WHAT YOU SHOULD DO »
Can you copy the stretch of material from the line containing "Where should I" through the line containing "(x=260, y=255)", both included, word for word and without the pictures?

ENTRIES PROVIDED »

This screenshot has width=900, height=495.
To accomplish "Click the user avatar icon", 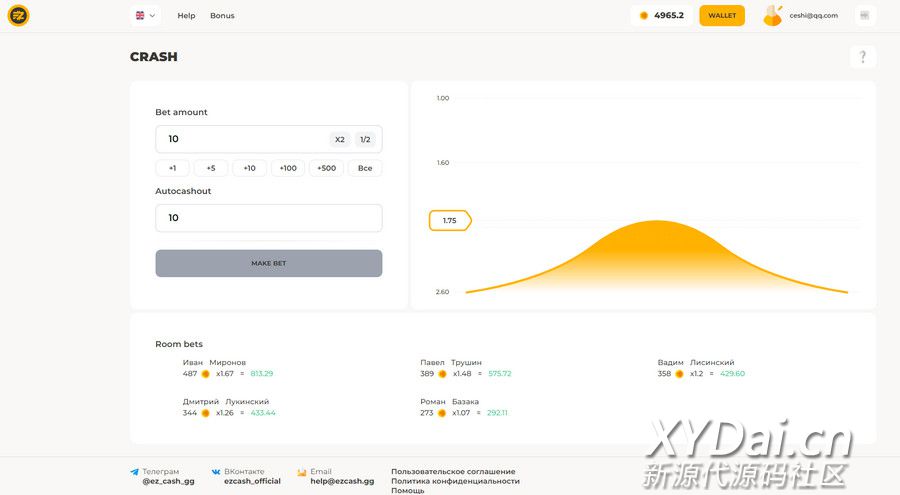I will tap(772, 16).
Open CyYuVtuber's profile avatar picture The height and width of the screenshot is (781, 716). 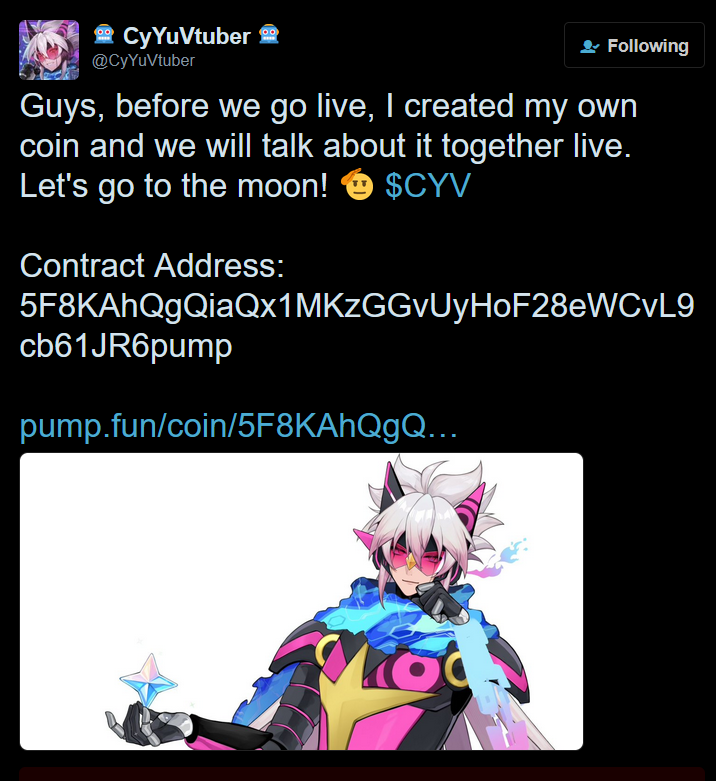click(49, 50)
--
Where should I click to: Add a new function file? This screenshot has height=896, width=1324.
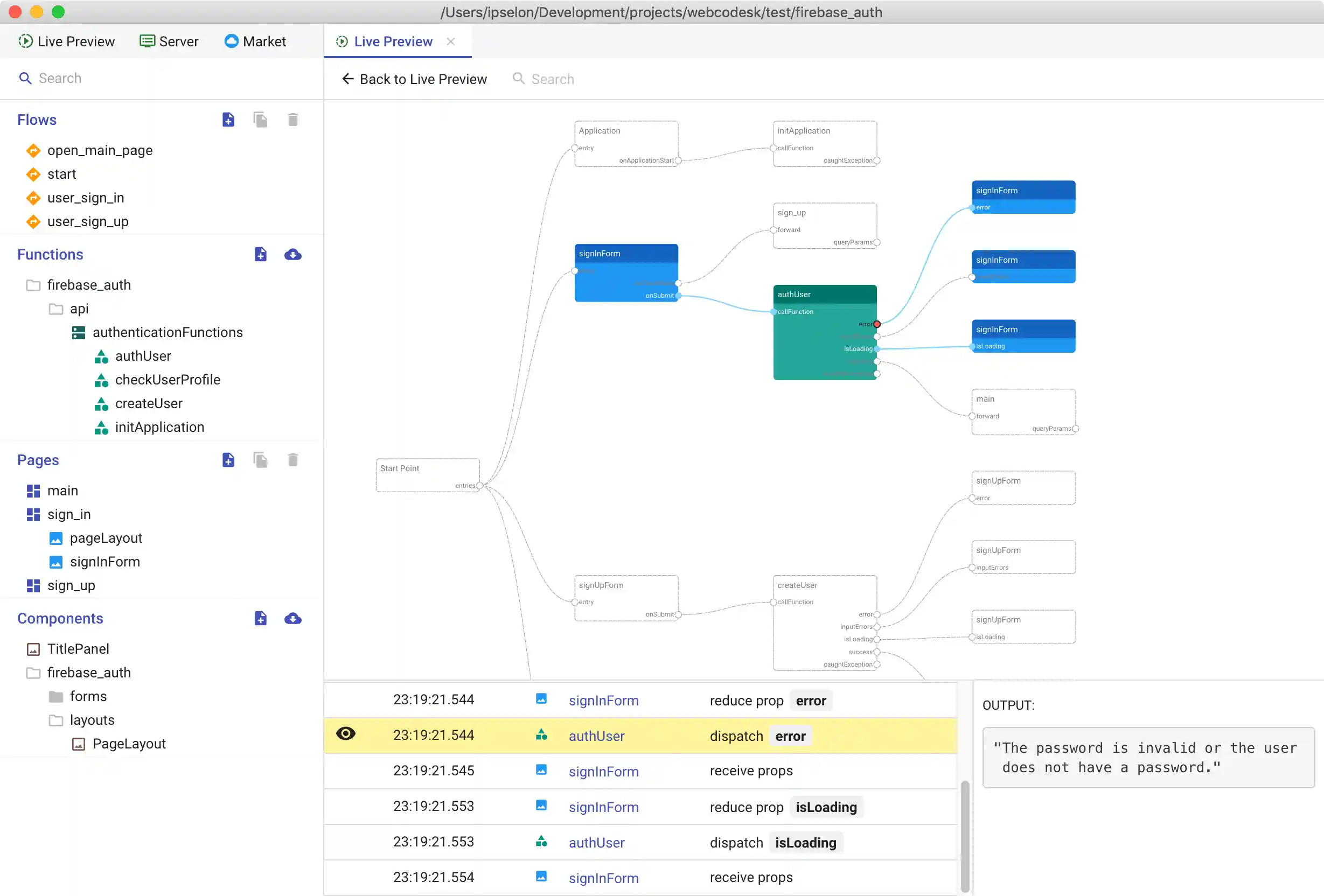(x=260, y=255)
--
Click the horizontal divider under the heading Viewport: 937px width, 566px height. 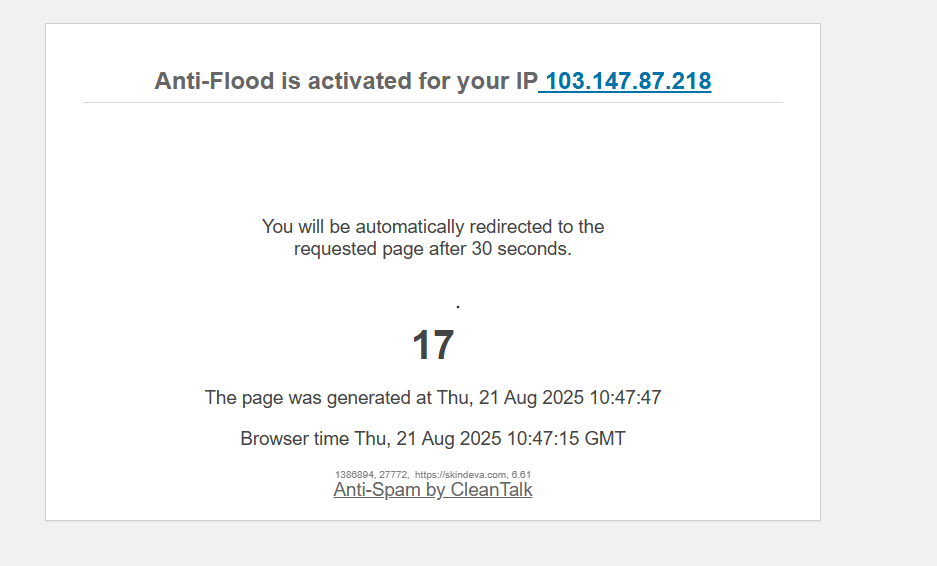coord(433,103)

IN RESPONSE »
Where should I click to: Add a new function file? This screenshot has height=896, width=1324.
(x=260, y=255)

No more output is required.